La plaza donde nací. Por esa época.
AUTOBIOGRAFÍA ÍNTIMA 

(CAPÍTULO PRIMERO Y ÚNICO)

Nací en pleno siglo XV (es decir, en 1960 y en Fuenteheridos, Huelva), en el seno de una familia de labriegos andaluces. Ocurrió en una noche de noviembre de 1960 en la que arreciaba un aguaje que amenazaba con desbaratar el mundo. Aunque es el pasado la estación de la lluvia, puedo asegurar que tras un mes de aguaceros ininterrumpidos, el verdín se había apoderado de las fachadas, y los pozos desaguaban su caudal en unas calles convertidas en torrenteras. Cuentan los viejos que las gallinas, acostumbradas a campar por las calles, enfermaban de melancolía en los corrales, y que las cabras, preñadas desde septiembre, malparían por la tristeza de no ver el sol. Rara era la noche que no caía despanzurrada una tapia o que la lluvia no se ensañaba con algún caserón abandonado. Los hombres no se daban a basto para apontonar las vigas de sus casas y en los castañeros brotaban las castañas como si fuera abril. Muchas zahúrdas cedieron ante el empuje de las aguas y los guarros atrapados entre sus piedras, fueron arrastrados barranco abajo y sólo días más tarde, cuando por fin aflojaron las aguas, sus cuerpos fueron vistos flotando como globos hinchados por las choperas del vecino pueblo de Galaroza.
Pocas horas antes de mi nacimiento, una mujer del pueblo cuyo marido no había tenido más desdichada ocurrencia que molerla a palos, era transportada sobre un sillón de anea en una escena que imagino bíblica. Desafiando a la lluvia, los vecinos conducían a la mujer sangrante, no sé si hacia la casa de Don Enrique, el médico, o a la de algún pariente protector. Mi madre, que andaba embarazada de ocho meses fregoteaba los cacharros en la cocina; alarmada por el estrevejín de la calle, abandonó su quehacer y se dirigió a la planta baja, pero tropezó en algún peldaño de las escaleras, con tan mal pie que fue rodando hasta el zaguán, donde quedó tumbada y aturdida hasta que notó, alarmada, que había roto aguas. Como pudo, salió a la calle y en mitad del aguacero llamó a puros gritos a las vecinas, pero la lluvia amortiguaba sus voces y hubo de acercarse a la primera puerta que encontró.
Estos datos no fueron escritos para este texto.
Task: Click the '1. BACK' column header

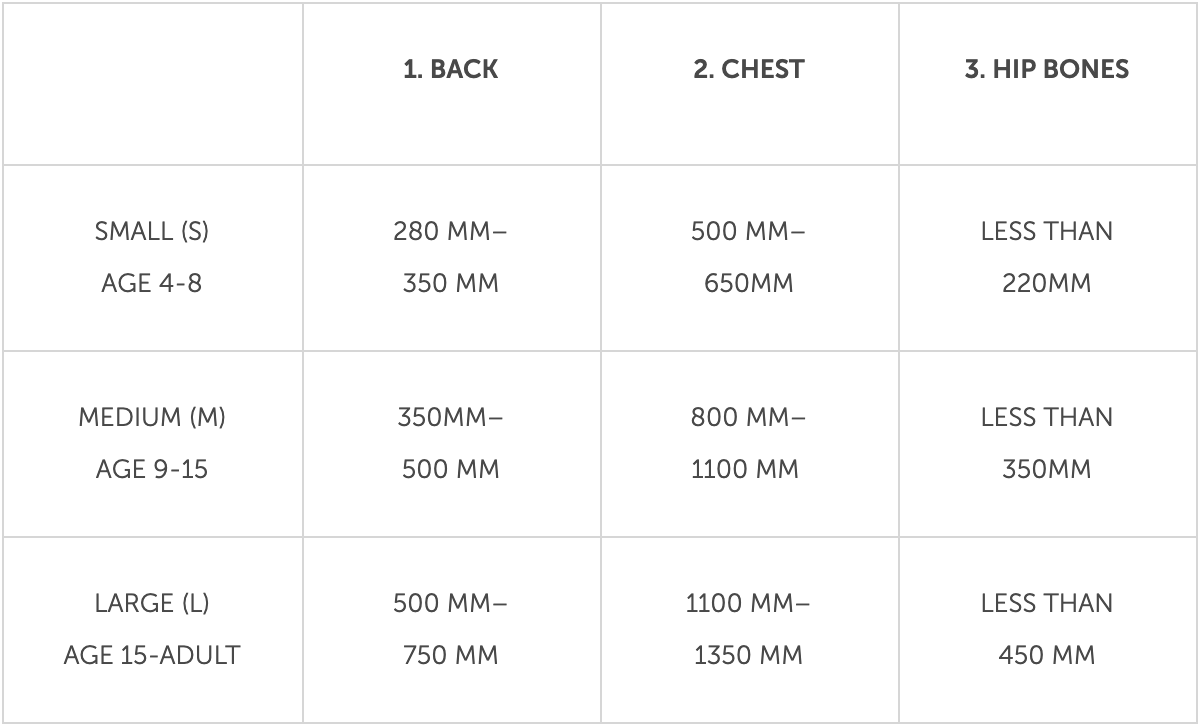Action: tap(451, 69)
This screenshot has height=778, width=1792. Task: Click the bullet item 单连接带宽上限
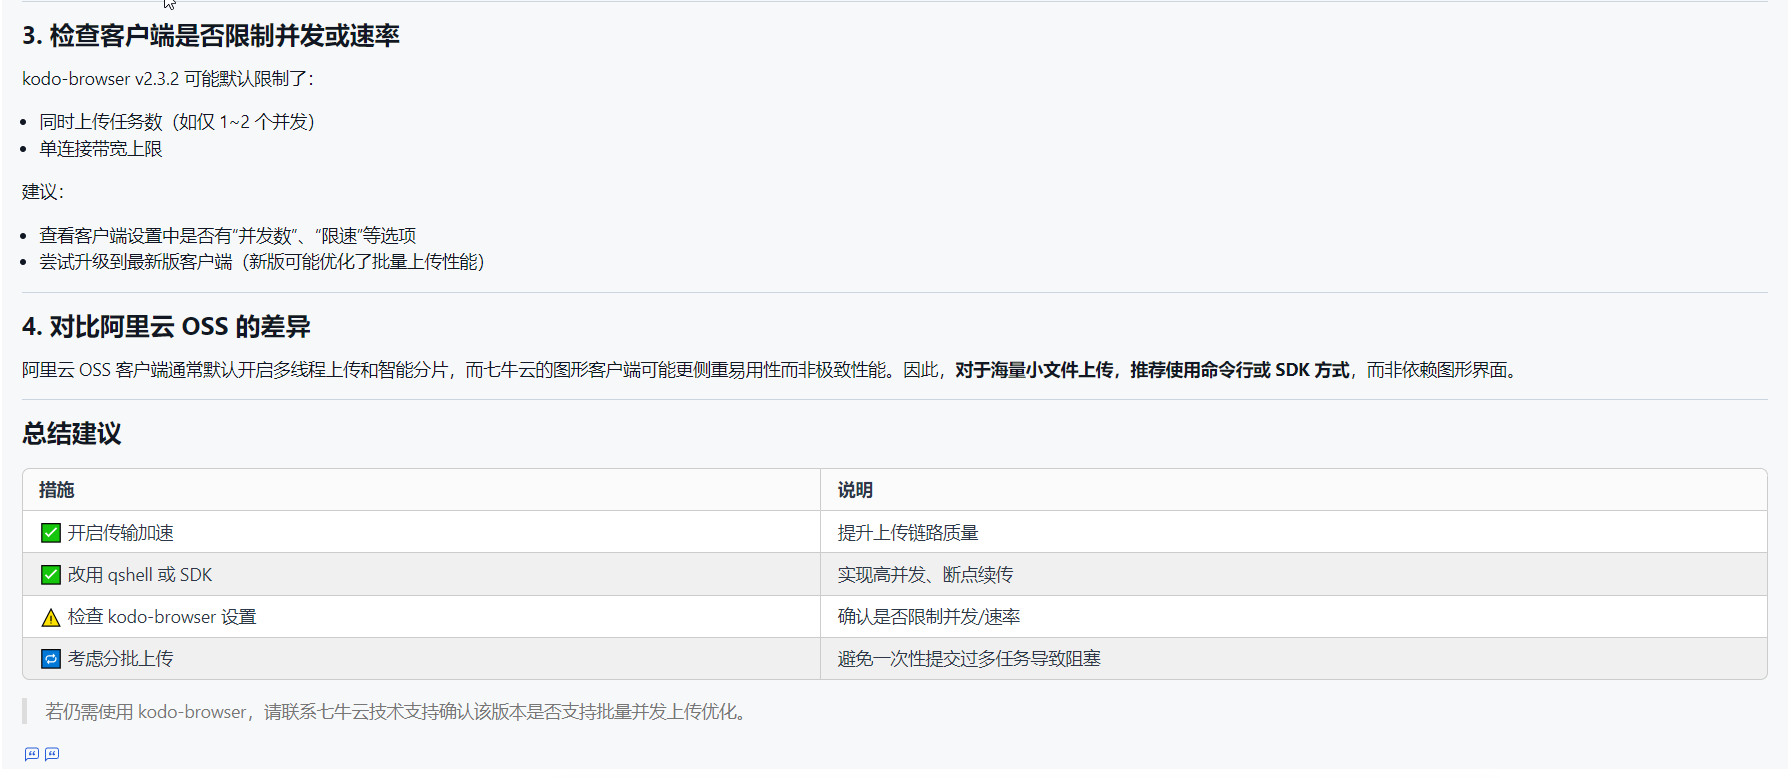[101, 149]

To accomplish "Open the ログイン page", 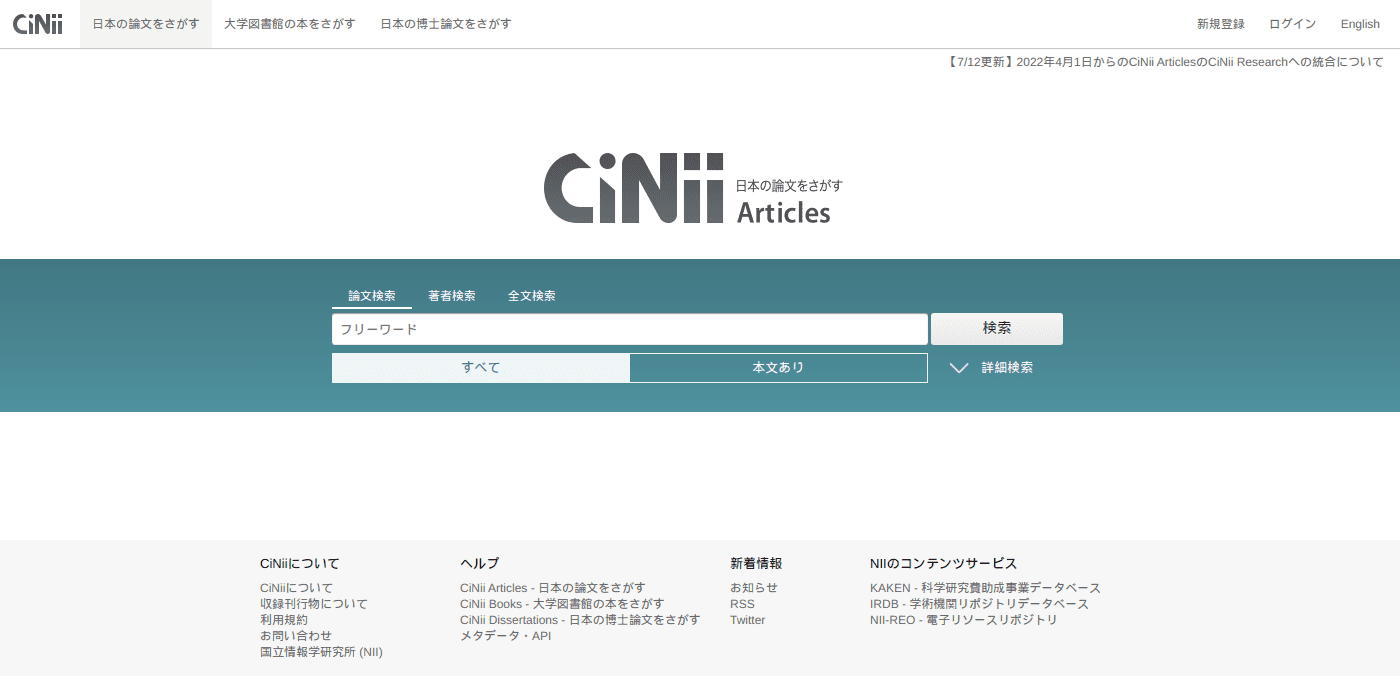I will (1292, 23).
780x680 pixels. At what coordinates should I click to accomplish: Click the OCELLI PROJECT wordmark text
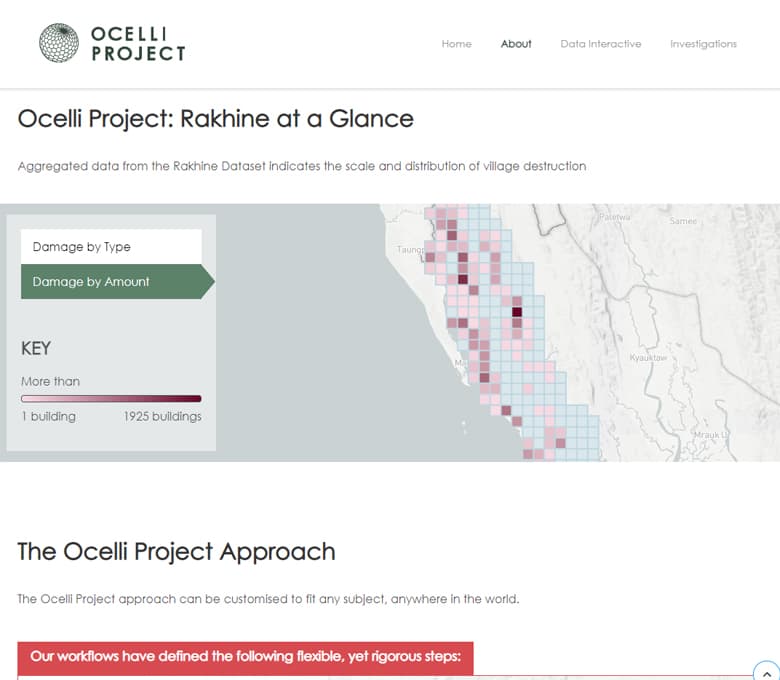point(138,44)
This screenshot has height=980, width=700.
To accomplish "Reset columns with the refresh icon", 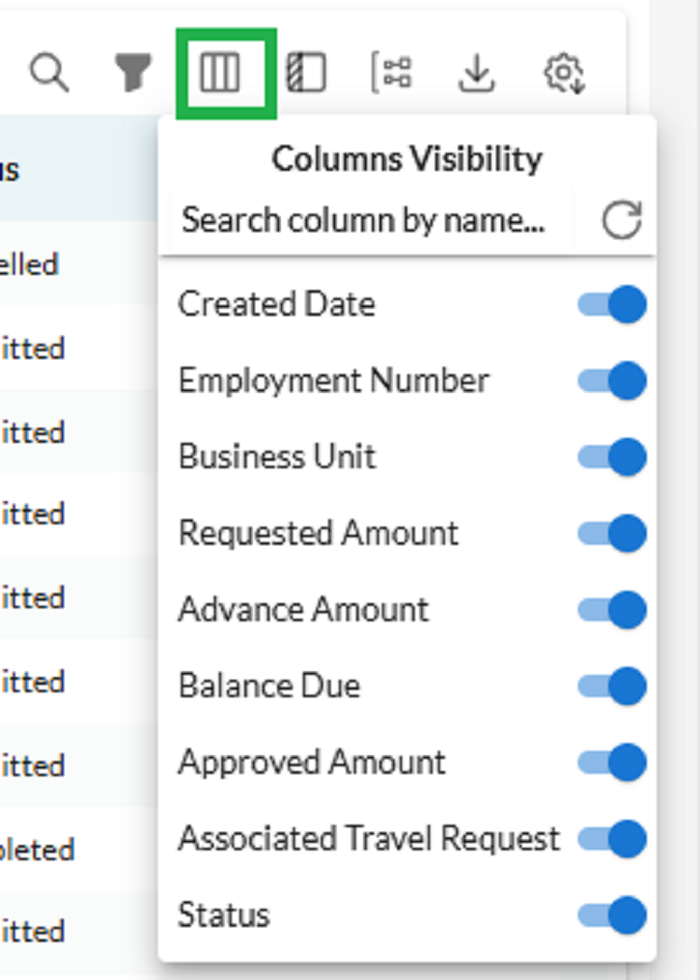I will pyautogui.click(x=621, y=220).
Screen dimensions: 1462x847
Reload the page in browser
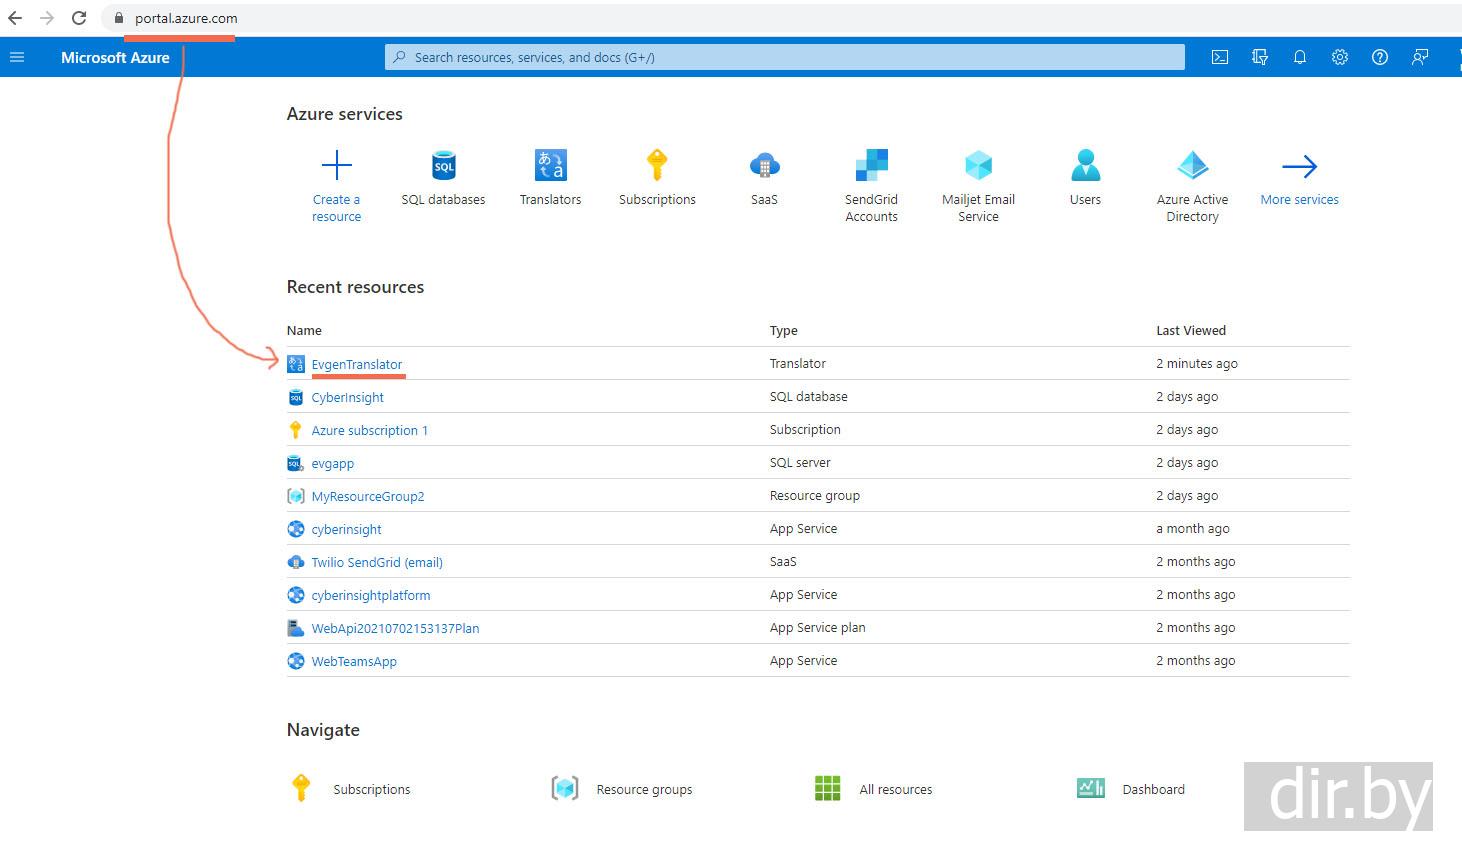79,18
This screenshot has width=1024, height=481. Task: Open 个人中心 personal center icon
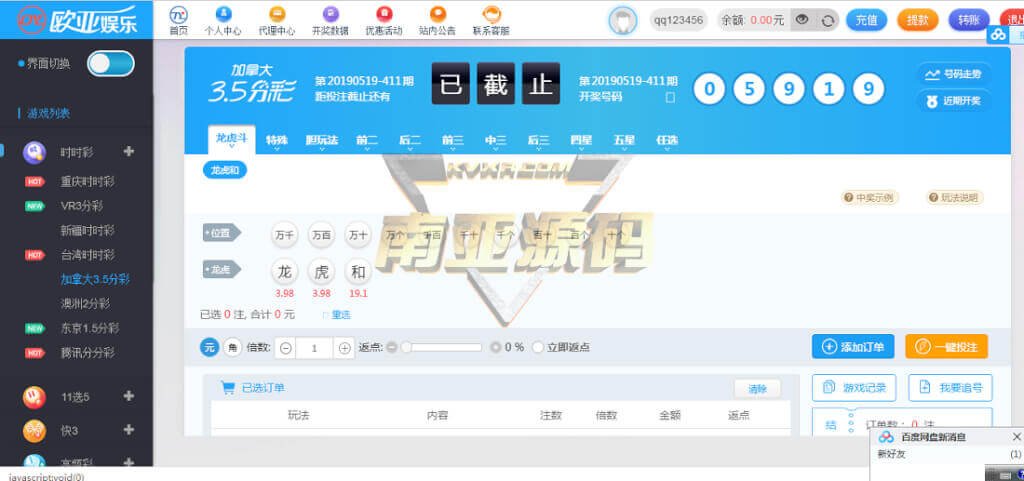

Pocas horas más tarde, después de remover cómodas y cajones para dar con las vendas, de alimentar el fuego de la chimenea, de calentar precipitadamente cacharros y más cacharros de agua y preparar cafés, tilas y todo lo que era preceptivo, Vicenta, una partera que vestía invariablemente de luto por un marido y un hermano que le habían matado los nacionales en el 36, se arremangó el vestido, tomó un trago de aguardiente, respiró hondo y hundió sus manos en las entrañas de mi madre, buscando mi cabeza, sobre la que aplicó todas sus fuerzas. Aquella cabeza era la mía, la que desde entonces se ha mantenido más o menos fiel a mí mismo. Nací, pues, de un susto, de una caída, a resultas de un hecho violento, en un día infame, improvisadamente, sin solemnidad. Ese mismo día, también en mi pueblo, falleció Matías, uno de los siete huidos que se escondieron en la Cueva de Alcalá, y sobre los que, sin saber este curioso detalle, escribí mi primera novela La tierra negra. De esta curiosa manera yo tomé el testigo del anónimo Matías.
Quiero suponer que nacer como nací marca carácter, para bien y para mal, porque creo que no hubiera sido lo mismo nacer en un día tranquilo de diciembre, con todo preparado, rodeado de abuelas, tías y demás acompañamiento lírico. Pero, bueno, a lo largo de esta peregrinación he tenido tiempo de comprobar que las cosas vienen como vienen, al margen de los reverberos de la voluntad, por puro gusto, con simpleza. Y a eso me aferro.